Vienna, 25 September 2019
My wife and I recently spent a long weekend on Traunsee (Lake Traun), which is one of several lakes which sprinkle the Salzkammergut region of Austria. Here is an aerial photo of the lake, looking from south to north.

Readers will notice that the topography around the lake is generally mountainous other than a section of relatively gentle hills on the lake’s northwestern shore. We were staying on the edges of the village of Traunkirchen, down south on the western shore, where gentle hill meets steep mountain. This gave us the opportunity to try out both topographies for our hikes, these being the main purpose of our visit.
Traunkirchen is wonderfully located, clustered as it is around a rocky spit perched on the edge of the lake – readers with sharp eyes may notice that spit in the photo above. I add in here a closer aerial view of the village.

On the afternoon we arrived, we took advantage of a pedal boat, which our hotel kept moored at its little piece of beachfront, to pedal slowly over to the spit and admire the church built on it from the water.

We later visited the church, whose interior was the usual Baroque confection. As I have frequently mentioned, the last time no later than my last post, I am no great fan of the Baroque. But this church does have one splendid piece, the pulpit. It is built in the form a boat, into which fishermen are hauling their catch.

An apt iconography for a village by a lake, but also no doubt the artist was recalling the words of Jesus on Lake Galilee: “As he was going along by the Sea of Galilee, he saw Simon and Andrew, the brother of Simon, casting a net in the sea; for they were fishermen. And Jesus said to them, ‘Follow me, and I will make you become fishers of men.’ Immediately they left their nets and followed Him.”
Our visit to the church was part of a longer itinerary thoughtfully provided by the local tourist office to explore the village. Our next port of call was a small chapel on the highest point of the spit. Up close the chapel was no great shakes, but from afar it made for a wonderful view, as we saw the next day at the start of one of our hikes.

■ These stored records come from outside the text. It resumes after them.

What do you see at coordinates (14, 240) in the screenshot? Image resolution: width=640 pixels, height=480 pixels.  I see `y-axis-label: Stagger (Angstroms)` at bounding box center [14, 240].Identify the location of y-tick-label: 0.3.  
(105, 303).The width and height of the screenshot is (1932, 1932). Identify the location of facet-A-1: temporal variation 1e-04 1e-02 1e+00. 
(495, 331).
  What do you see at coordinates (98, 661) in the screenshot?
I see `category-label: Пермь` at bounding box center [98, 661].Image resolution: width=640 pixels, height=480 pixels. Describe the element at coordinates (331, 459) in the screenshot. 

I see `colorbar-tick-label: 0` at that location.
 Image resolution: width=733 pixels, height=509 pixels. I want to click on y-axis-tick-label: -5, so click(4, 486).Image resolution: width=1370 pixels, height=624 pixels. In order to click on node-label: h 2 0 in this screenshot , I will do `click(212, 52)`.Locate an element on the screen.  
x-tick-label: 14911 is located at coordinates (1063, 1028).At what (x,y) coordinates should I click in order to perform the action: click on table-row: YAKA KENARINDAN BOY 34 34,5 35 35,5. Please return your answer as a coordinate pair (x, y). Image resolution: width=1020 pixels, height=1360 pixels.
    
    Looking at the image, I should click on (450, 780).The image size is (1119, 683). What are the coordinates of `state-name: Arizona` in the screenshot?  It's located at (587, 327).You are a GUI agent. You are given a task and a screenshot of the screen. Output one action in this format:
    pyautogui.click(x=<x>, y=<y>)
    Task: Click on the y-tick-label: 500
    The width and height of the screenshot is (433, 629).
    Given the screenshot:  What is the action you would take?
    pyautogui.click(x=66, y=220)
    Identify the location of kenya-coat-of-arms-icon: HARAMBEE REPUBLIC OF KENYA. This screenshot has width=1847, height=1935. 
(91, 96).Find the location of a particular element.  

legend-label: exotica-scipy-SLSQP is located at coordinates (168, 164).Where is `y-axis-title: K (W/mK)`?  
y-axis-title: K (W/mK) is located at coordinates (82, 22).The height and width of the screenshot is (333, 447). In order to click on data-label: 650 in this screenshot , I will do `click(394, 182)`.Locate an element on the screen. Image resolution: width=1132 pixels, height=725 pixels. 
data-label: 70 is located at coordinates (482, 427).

The local tourist office’s itinerary then carried us away from the water front and up the hill that backed the village. There, perched on a ridge, was a large house built in the early 1850s and known by the locals as the Russian Villa.

The house got its nickname from its first owner. She was the daughter of a Russian prince and went by the delightful name of Sophie Baroness Pantschoulidzeff. The name immediately evokes in me pictures of a languid lady with a Slavic cut to the cheekbones, toying with an enormously long cigarette holder and calling everyone “Daahlingh”. Despite my best efforts, I have been unable to discover anything about this Baroness on the internet. But she kept good company in her villa. Many of Vienna’s artistic elites spent time with her there.
After Baroness Pantschoulidzeff’s death, the villa passed through various hands. Whoever owns it now has a collection of Ancient Greek or Roman statues (or copies thereof) in the garden. Among these, there is one which is – how shall I put it? – particularly intriguing: it is a huge phallus. Of course I had to take a photo.

From writing which I glimpsed carved into its base, I think it also was of Graeco-Roman origin (or a copy of one such).
We saw it because the itinerary recommended by the tourist office took us along a path which passed by the gate to the villa’s garden. The path then went on to become Traunkirchen’s Via Crucis. I can only hope that anyone walking the path for religious purposes, and not – like us – to follow a tourist itinerary, will keep their eyes firmly fixed on the horizon and ignore that giant male member as they pass the villa’s garden gate.
After this glimpse of the surreal, we went on to follow the Via Crucis, which led us eventually to its final chapel in the woods.

After a look at the crucifixion scene in the chapel, we wended our way back down to the waterfront, where we sat down at the cafe outside the Hotel Post.

While we rested, we enjoyed a good cup of Earl Grey tea served to us by a very friendly waiter dressed in lederhosen – we were in Austria, after all – before we heaved ourselves back on our feet and headed back to our Pension.